Trotzdem behaupten Optimisten, die Zeiten, als die Umwandlung der Exekutive in eine weitere Räuberbande beklagt wurde, seien bald vorbei. Unter Lulas Regierung erobert sich der Staat verlorenes Terrain zurück, verbessert die Infrastruktur, Aufbruchsstimmung ist bemerkbar. In den Nuller Jahren herrscht endlich auch in Rio de Janeiro ein Hauch jenes für europäische Begriffe etwas bescheuerten Sinnspruchs „Ordem e Progresso“, der traditionell die brasilianische Fahne ziert („Ordnung und Fortschritt“). Als Ausgleich zur verordneten Sittlichkeit sorgt „Globo“ für die allgegenwärtige Unterhaltung, eines der weltweit größten TV-Imperien, Schöpfer der klassischen Telenovela, dem moralischen Gegenbild der brasilianischen Gesellschaft.

„Bitte sehr, das ist unser Erlöser!“ Milton Rocha bringt das Taxi mit einem Ruck zum Stillstand. „Ich warte im Wagen.“ Aus der Nähe hat die Statue des Cristo Redentor, erreichbar per Lift und Rolltreppe, etwas leicht borniertes und übergewichtiges. Allein ihr Kopf ist hoch wie zwei NBA-Basketballer, die übereinander stehen. Auf der Plattform an seinem Fuß stehen die Menschen ebenfalls fast übereinander, sie balgen sich um die Aussichtsplätze zum Panorama: In der Schlucht liegt die Lagune Rodrigo de Freitas, zum Greifen nahe die Copacabana, berühmtester Strand der Welt, daneben Ipanema, seine mondäne Schwester. Der Streifen zwischen Lagune und Atlantik bezeichnet ein Lebensgefühl, das jeder kennt. Bossa-Nova-Miterfinder Tom Jobim („Girl from Ipanema“) hat einmal gemeint: „Von sozialer Gerechtigkeit wird man in Brasilien nur sprechen können, wenn jeder das Recht hat, in Ipanema zu leben.“

Auf der anderen Seite zeichnet sich vage der Pão de Açucar ab, der Morro namens Zuckerhut – wie so oft ist heute eine Wolke an seinem Rücken hängengeblieben. „Oh, da ist er ja, der Senhor Journalist!“ Milton Rocha steht plötzlich freudestrahlend neben mir, als wäre er vom Himmel gefallen. „Und er hat keinen, der ihm den Ausblick erklärt!
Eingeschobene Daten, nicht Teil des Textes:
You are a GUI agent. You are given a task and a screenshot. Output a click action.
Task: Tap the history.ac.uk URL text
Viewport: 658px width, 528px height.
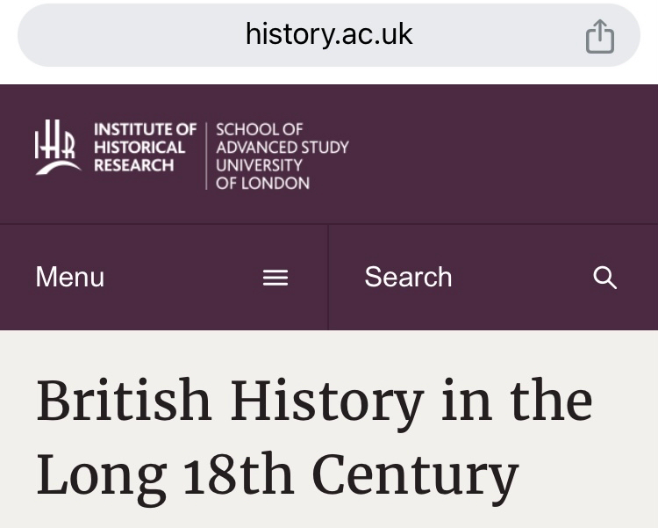(329, 35)
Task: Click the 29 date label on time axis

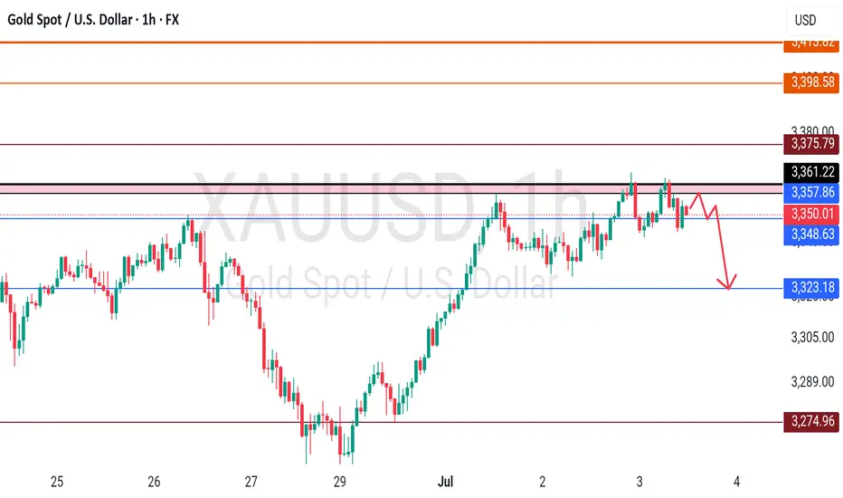Action: [340, 482]
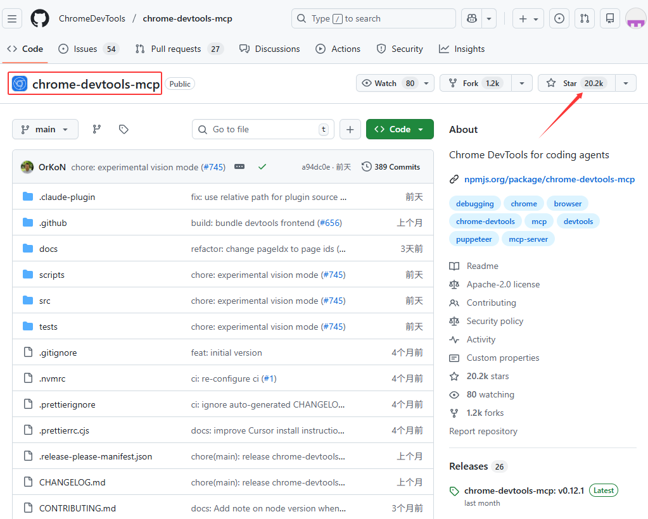
Task: Toggle Watch for this repository
Action: [389, 83]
Mit dem Cristo Redentor hat er allerdings heute aufs richtige Pferd gesetzt ... die armen Touristen, die tausende Kilometer fahren, extra die Seilbahn auf den Zuckerhut nehmen und dann ... nichts ... absolut null Sicht!“

Milton Rocha und ich, wir fahren eine halbe Stunde später die Serpentinen vom Corcovado bergab. Er verliert kurz die Kontrolle über den Wagen, nur ein paar Zehntelsekunden, aber lange genug, um mit dem rechten Vorderreifen gegen einen spitzen Randstein zu stoßen. Ein Rucken, ein Rütteln, ein Zischen. „Merda, furou o pneu!“ Nach fünf Sekunden ist der Reifen platt. Milton Rocha fährt sich mit den Händen durch die fettigen Haare. Wir befinden uns mitten im Urwald, und wir nicken beide. Wir nicken sehr nachdenklich.

Am nächsten Tag gewinnt das australische Team den Event „Red Bull Giants of Rio“ vor Brasilien und Österreich. Die Hotelseife riecht hervorragend, doch sie hilft gar nicht gegen verölte, schwarze Finger.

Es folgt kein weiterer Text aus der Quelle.